Summary: The Nursing Home Reckoning
What COVID Revealed and What Comes Next
They gathered outside the window in April 2020. The daughter held a sign. The woman inside could not hear them through the glass. She died three weeks later. The daughter will spend years wondering whether the virus killed her mother or whether the isolation did.
Over 200,000 nursing home residents died of COVID, roughly 15% of all US deaths from the virus. But the nursing homes were already failing. The pandemic did not create the crisis. It exposed one building for decades.
Private equity discovered nursing homes in the 2010s: guaranteed government payments, captive population, few alternatives. By 2020, roughly 11% were PE-owned.
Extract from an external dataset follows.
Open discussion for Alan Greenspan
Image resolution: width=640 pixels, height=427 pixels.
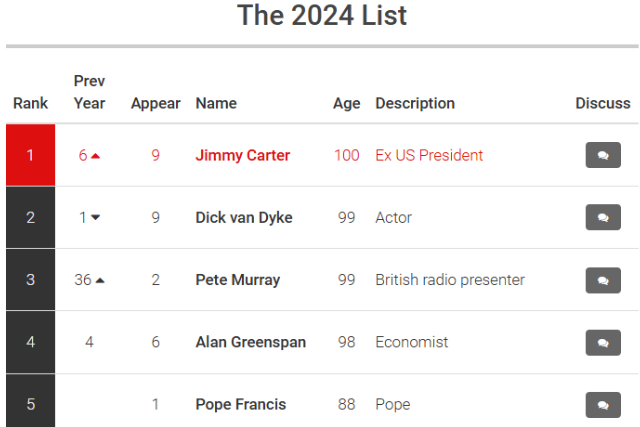click(x=603, y=342)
Research documented what followed: higher mortality, lower staffing. Certified nursing assistant turnover now exceeds 100% annually in many facilities. Sale-leaseback arrangements and management fees directed money to parent companies while squeezing care budgets. The regulatory system that was supposed to prevent this failed: underfunded inspections, minimal penalties, inconsistent enforcement.
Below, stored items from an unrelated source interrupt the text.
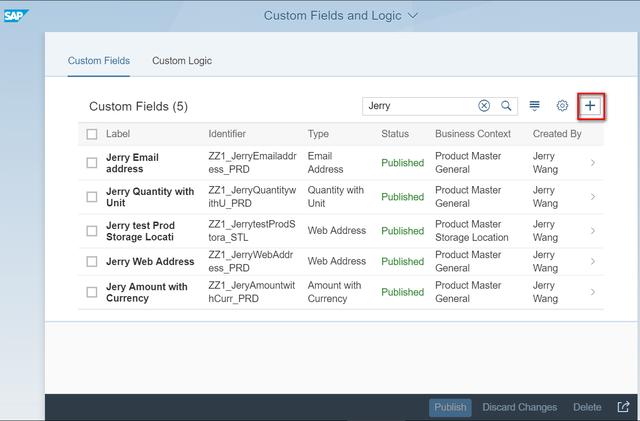Click into the Jerry search input
Viewport: 640px width, 421px height.
(420, 106)
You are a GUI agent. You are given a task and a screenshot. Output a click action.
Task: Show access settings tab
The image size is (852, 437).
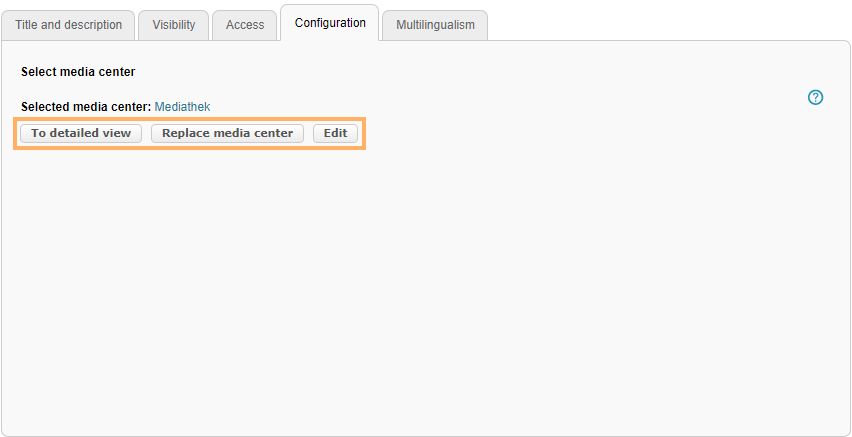(x=245, y=25)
CMS finalized new staffing requirements in April 2024: a registered nurse on-site 24 hours daily and 3.48 hours of direct nursing care per resident per day by 2027. The industry claims closures will follow. Advocates say the standards barely meet minimum safety.
Alternatives exist but not yet at scale. The Green House Project (small homes of 10-12 residents with consistent staff, private rooms, home-like design) showed dramatically lower COVID infection and death rates. Roughly 350 operate in 34 states. Dementia villages modeled on the Netherlands’ Hogewey are emerging in pilot form. Both face the same constraint: reimbursement rates designed for institutional efficiency, not humane design.
The structural tension: Medicaid treats nursing home beds as an entitlement but treats home and community care as a limited benefit, capped by state budgets. The system is biased toward exactly the model that has failed.
The family that gathered at the window cannot wait for policy reform. They need answers now, and what is available depends on resources, geography, and luck.